This island is found in the southernmost part of the Visayan Island Group. It is south of the islands of Cebu and Bohol; however, it is much smaller than both.
How to Get There:
Even though Siquijor is not as busy as other islands in the Philippines, the good news is that you have a few options to get there.
Or if you are traveling from Bohol to Siquijor, take a similar ferry by the same operator. This option takes two hours.
Another option is to travel from Dumaguete to Siquijor. The best part? This ferry is only a one-hour journey.
What to Expect:
With white sandy beaches, sparkling clear water and epic jungle waterfalls, spending some days on this island is easy. And when you get tired of all the nature, the island is known for its shamans and healers.
The main area on the island is known as San Juan. This is an excellent place to base yourself.
Don’t visit this island without heading to some of the waterfalls. At Cambugahay Waterfalls, there are three beautiful turquoise water pools to swim in. There are even swings and jump platforms to get your adrenaline rush on.
Another great place for waterfall chasing is at Lugnason Falls.
You can also plan a whole day of relaxation at Tubod Beach, a marine sanctuary. The sandy beach is pristine, but it’s hard to resist swimming in the ocean, where you will be graced by colorful fish and a preserved coral reef.
For the best sunsets, head to Paliton Beach. You can even hang out on the rope swings.
Pro tip: The best way to get around the island is by scooter. Rent one at the ferry terminal. Otherwise, the second option for those uncomfortable on the back of a scooter is to hire a tricycle driver.
#4 Hundred Islands
A paradise close to Manila
Situated in the province of Pangasinan, Hundred Islands is a convenient place to visit for those who wish to stay close to Manila.
This protected area comprises 124 islands which are spread across the Lingayen Gulf.
How to Get There
The best route to take is Manila to Pangasinan—a seven-hour bus journey. There are several bus stops in the province, including one in Bolinao and San Fabian.
Once you arrive, you will need to transfer to nearby Lucap Wharf.
Whether you plan to spend a couple of nights on one of the islands or visit for the day, you must visit the Tourism Information Center to register and pay your entrance fee to the national park.
What to Expect
While there are 124 islands, only four are developed: Governor’s Island, Quezon Island, Marcos Island and Children’s Island.
The typical island hopping tour includes a visit to all four islands. But if you have the time to spend a few nights on one of these islands, you can also organize a trip to places such as Old Scout Island, Devil Island or Turtle Island.
Governor’s Island is actually two islands connected by a plastic floating bridge, making it one of the largest islands in the archipelago. You can sunbathe, snorkel and kayak from the sandy beach with clear water.
Quezon Island is one of the busiest and most developed among the Hundred Islands. Take part in a variety of water sports as well as a zipline.
Marcos Island is home to an incredible beach with a natural swimming pool. It’s a safe place to visit with children as the sparkling shoreline is very calm. You can also take a small uphill hike to view the island from above.

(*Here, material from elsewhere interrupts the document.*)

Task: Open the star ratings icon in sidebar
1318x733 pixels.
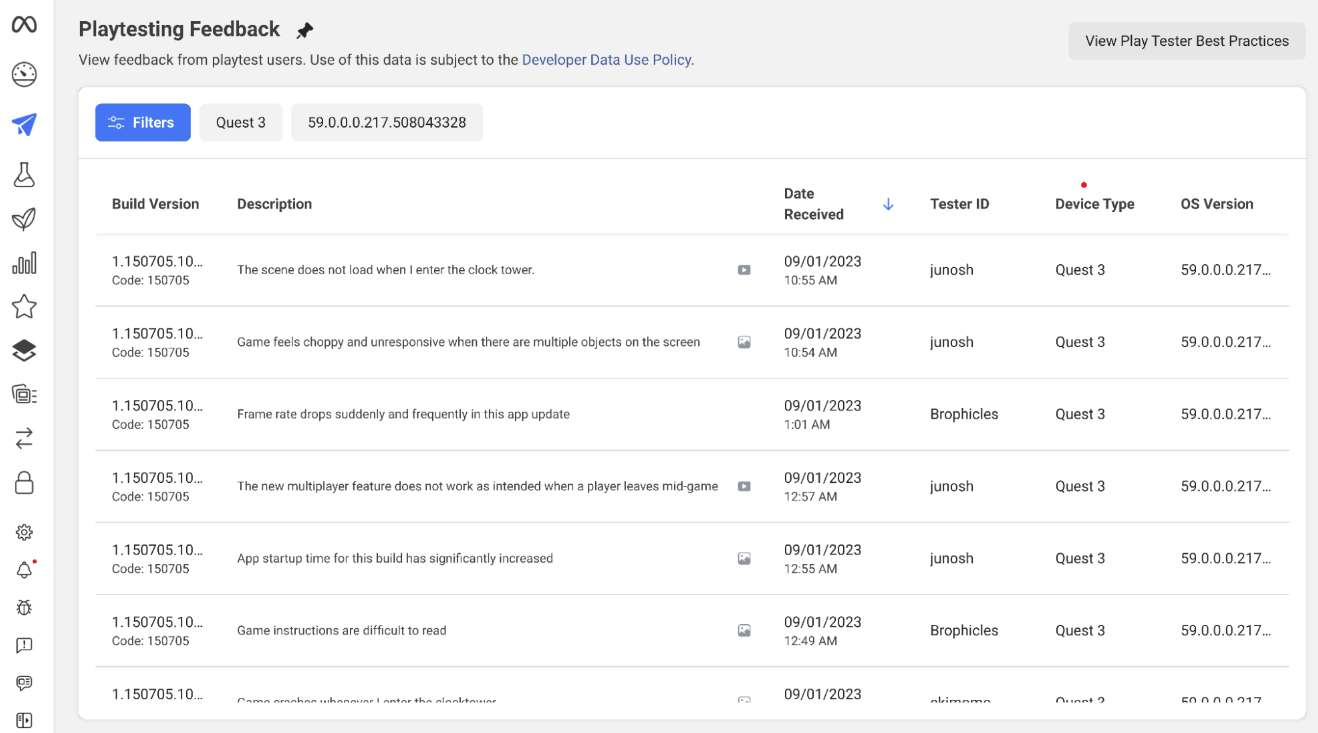Action: 24,306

As the name suggests, Children’s Island is also a fantastic place to visit with young children. They will love the powdery, soft white sand and calm, shallow waters. Be sure to rent a kayak to explore the rest of the island.
#5 Malcapuya Island
Spend a night in a hut on a gorgeous island.

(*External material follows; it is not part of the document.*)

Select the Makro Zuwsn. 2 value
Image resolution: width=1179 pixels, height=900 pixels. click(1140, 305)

You will find this idyllic island in Northern Palawan.
Even though Malcapuya Island is close to the popular tourist destination of Coron, few people know that you can spend a night or two there.
How to Get There
If you are traveling from the capital city of the Philippines, it’s best to take a flight to Coron. From Manila to Coron, it will take one hour and 10 minutes.
You may, however, be coming from other areas of Palawan. From El Nido to Coron, the ferry will take five hours. If you are after complete convenience, there is a 40-minute flight available.

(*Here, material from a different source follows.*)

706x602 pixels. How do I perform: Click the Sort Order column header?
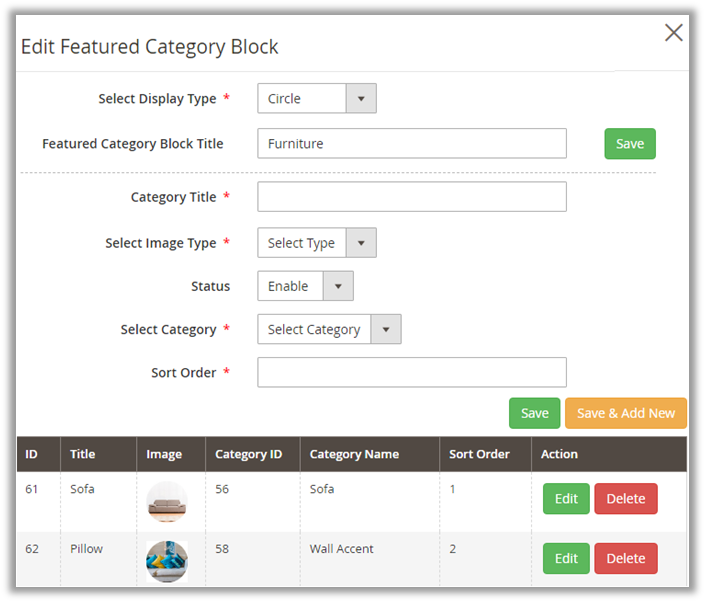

Once you have arrived in Coron, you need to take yourself to Coron Town, where tour operators can assist you with transportation to Malcapuya Island. It only takes about 1.5 hours by boat.
What to Expect
What makes this island special is how removed from the action you are. Besides a couple of families living there, the only sounds you hear will be from the ocean.
When you arrive at Malcapuya Island, you will instantly fall in love with the sparkling, white sandy beach. It’s the perfect place to read a book and relax in the sun.
Beyond the main beach, there are private little beaches and coves hidden around the island.
The accommodation, consisting of huts on the beach, certainly isn’t glamorous. Still, it’s a fantastic opportunity to be surrounded by nature.
Pro tip: There is no electricity on the island, so make sure you have a power bank on hand.
Lesser Known Islands Philippines Map
After reading about some of the stunning remote islands in the Philippines, aren’t you ready to plan your trip?
This map will help you lay it all out.
Weather in the Philippines
The most important thing to know about the weather in the Philippines is that there are two distinct seasons—the rainy and dry seasons.
The dry season runs from November to April, and the rainy season from May to October.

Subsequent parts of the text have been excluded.